(Problem description) Reproduce the hackathon feedback update word for word, from its title to its last line.

··· Text block

Update/hackathon feedback #35

LTDakin · 2024-10-03T03:22:10Z

Based on developer feedback from the hackathon, certain aspects of the experience stood to be improved

get_hdu now works on a fits file path instead of doing the fetching for it from the archive. This way developers can fetch the file once and use the get_hdu utility to work with different headers without re-fetching the whole file.
current_percent was renamed to operation progress due to the many confusions about what it was representing the percent for
new function create_output() that accepts a numpy array and then creates the FITS, Jpgs, and uploads it to the bucket. Developers didn't want to have to do all of this manually and once they had finished mutating the numpy array were ready to send output. All the old functions remain for edge cases where you would want more control over the process.

······
··· Data excerpt

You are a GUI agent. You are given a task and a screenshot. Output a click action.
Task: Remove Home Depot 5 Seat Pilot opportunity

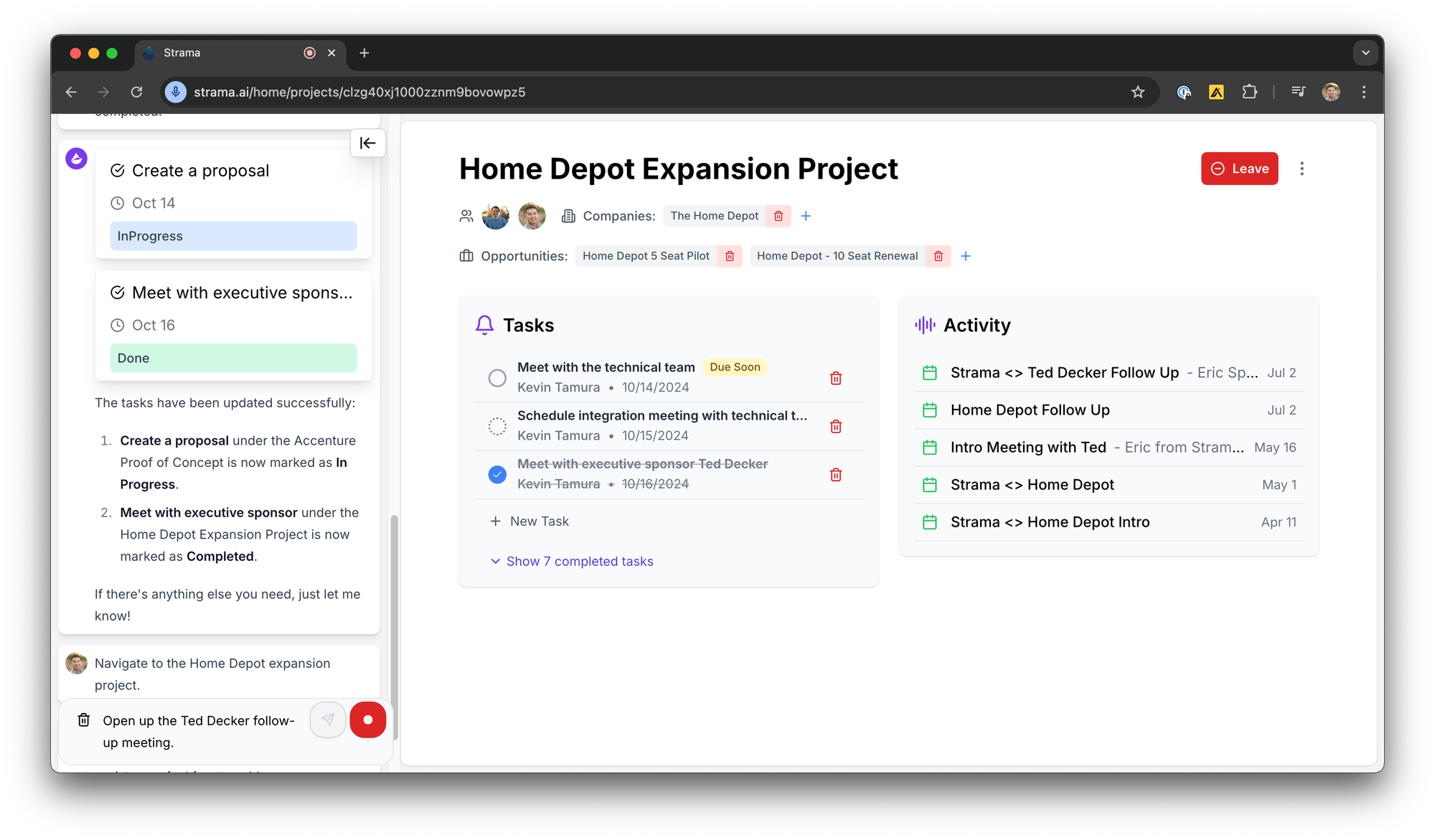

······

(Correct result)
Update/hackathon feedback #35

LTDakin · 2024-10-03T03:22:10Z

Based on developer feedback from the hackathon, certain aspects of the experience stood to be improved

get_hdu now works on a fits file path instead of doing the fetching for it from the archive. This way developers can fetch the file once and use the get_hdu utility to work with different headers without re-fetching the whole file.
current_percent was renamed to operation progress due to the many confusions about what it was representing the percent for
new function create_output() that accepts a numpy array and then creates the FITS, Jpgs, and uploads it to the bucket. Developers didn't want to have to do all of this manually and once they had finished mutating the numpy array were ready to send output. All the old functions remain for edge cases where you would want more control over the process.